Hi, sorry for opening a new thread but I just joined the list. I got pointed to this review process at the beginning of this week. Unfortunately I did not find time to evaluate the design until now. Yesterday I took a short glance at the documentation and today I investigated some issues that struck me at once. I was not on the boost list until today and am not really familiar with the whole boost project. Therefore I apologize if I state some things about boost wrong because of lack of insight. So lets start with my actual evaluation.
- What is your evaluation of the design?
The design is pretty straight forward. Therefore I think everybody familiar with the C-Interface of MPI will feel at home at once. One thing that struck me at once is the missing of tags for the communication. In the MPI standard they are everywhere and usually are used to distinguish different communications (as they might get to the target process in arbitrary order). How can the programmer make sure that the message that the process is receiving is the message that he wants to receive at this point of the program? If there is no such means I would consider this a serious flaw in the design.
- What is your evaluation of the implementation?
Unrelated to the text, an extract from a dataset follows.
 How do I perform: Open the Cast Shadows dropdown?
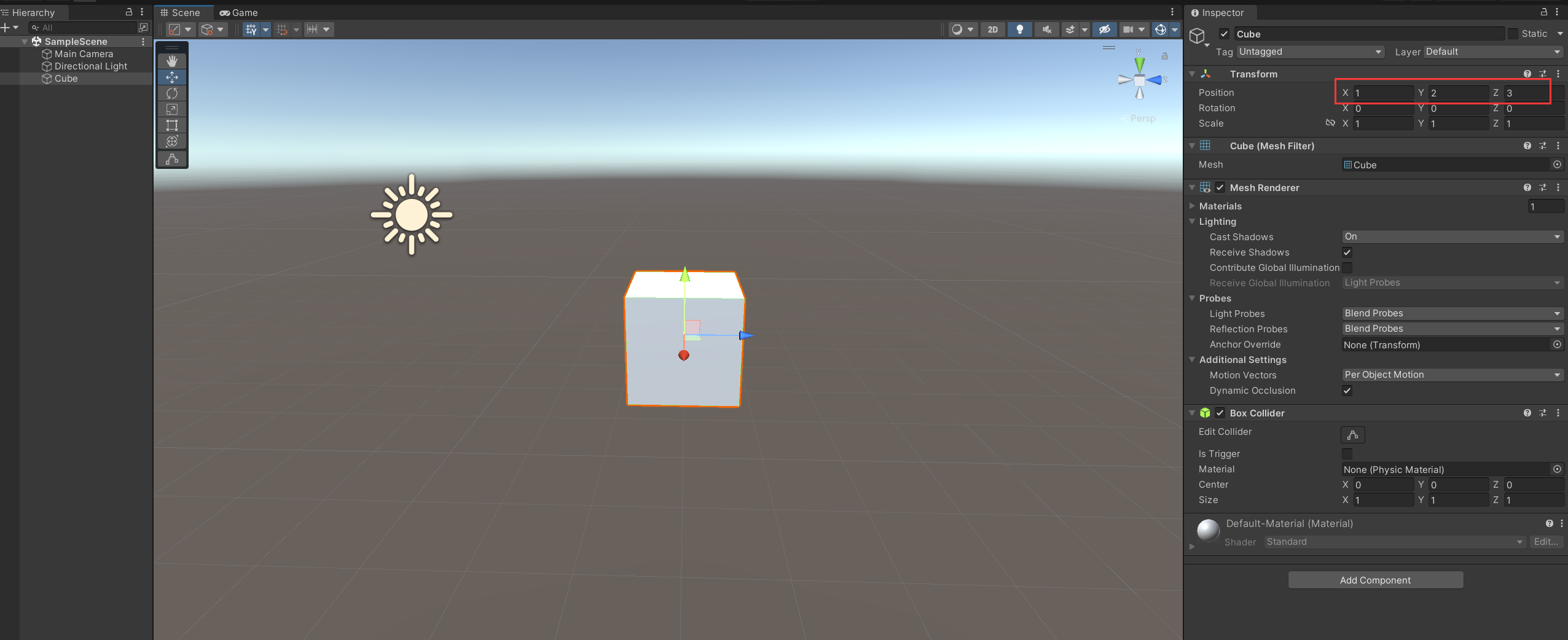coord(1451,236)
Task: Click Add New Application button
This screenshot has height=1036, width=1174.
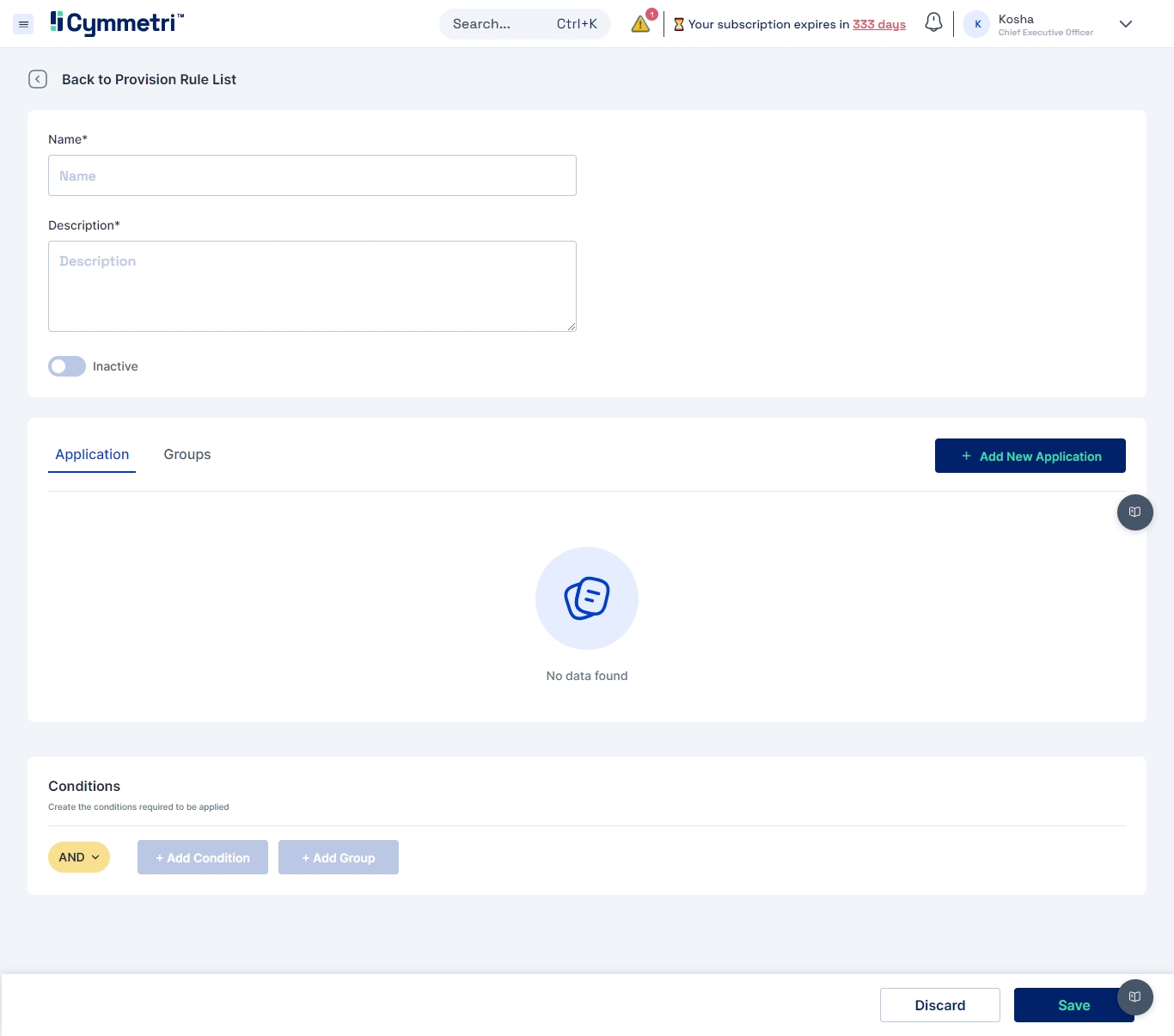Action: (1030, 456)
One thing I do not understand is why the collective operations use std:vector to collect the data. I always thought that there is now garanty by the standard that the values are stored in contiguous memory (which is what MPI needs). What if the user wants to comunicate from/to a given data structure represented by a standard C-Array? This might be the case very often in scientific computing where you tend to reuse existent libraries (probably implemented C or by a novice C++ programmer). As I see the implementation is using the boost serialization framework to send data types that do not correspond to a standard MPI_Datatype. While in this way it is still possible to send values between different architectures, I fear that there is (in some cases) a great efficiency loss: E. g. with none-PODs broadcasts (and probably other collective operations) do not use MPI's collective operations, but independent asynchronous MPI send and receives. This might circumvent applications of special optimization based on the underlying network topology (e. g. on a hypercube the broadcast is just O(ld P) where P is the number of processes). This is a knock-out criterium for people doing High-Performance-Computing where efficiency is everything unless there is a way of sending at least 1-dimensional arrays the usual way. But I fear that even then what they gain by using Boost.MPI is not enough to persuade them to use it. Maybe it would be possible to use MPI_Pack or create custom MPI_Datatypes? I have not tested my statement. This should probably be done to see whether I am right.
- What is your evaluation of the documentation?
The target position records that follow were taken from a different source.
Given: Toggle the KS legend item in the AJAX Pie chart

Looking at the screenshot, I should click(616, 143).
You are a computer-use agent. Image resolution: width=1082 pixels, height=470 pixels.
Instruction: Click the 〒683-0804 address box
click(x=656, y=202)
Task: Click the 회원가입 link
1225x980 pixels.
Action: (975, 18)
The documentation is really good. It was possible to understand the usage of the framework at once.
- What is your evaluation of the potential usefulness of the library?
At the current state it will probably not be used by people doing High Performance Computing due to the lack of efficiency stated above. If people do not need best performance then the library is useful to them as it is by far easier to use as MPI for a C++ programmer.
- Did you try to use the library? With what compiler?
No, unfortunately there was no time.
- How much effort did you put into your evaluation? A glance? A quick reading? In-depth study?
I read through the documentation and then studied issues that struck me in the source.
- Are you knowledgeable about the problem domain?
I have been programming in High Performance Computing seriously since 2001. Currently I am doing research and implementation in parallel iterative solvers (especially parallel algebraic multigrid methods). Regarding whether I think if boost mpi should be included into boost: I don't think I am in the position to argue about that as I do not have enough background knowledge about boost, but: If you want to adress people who are into High Performance Computing, you should address the issues above before you incorporate it into boost. If you just want people, to get started with parallel programming more easily, go for it. But unless effiency is granted by Boost.MPI those people have to hand code and deal with MPI directly sooner or later to get the efficiency they need. I hope I could help in the evaluation process. Best regards, Markus Blatt -- DUNE -- The Distributed And Unified Numerics Environment <http://www.dune-project.org>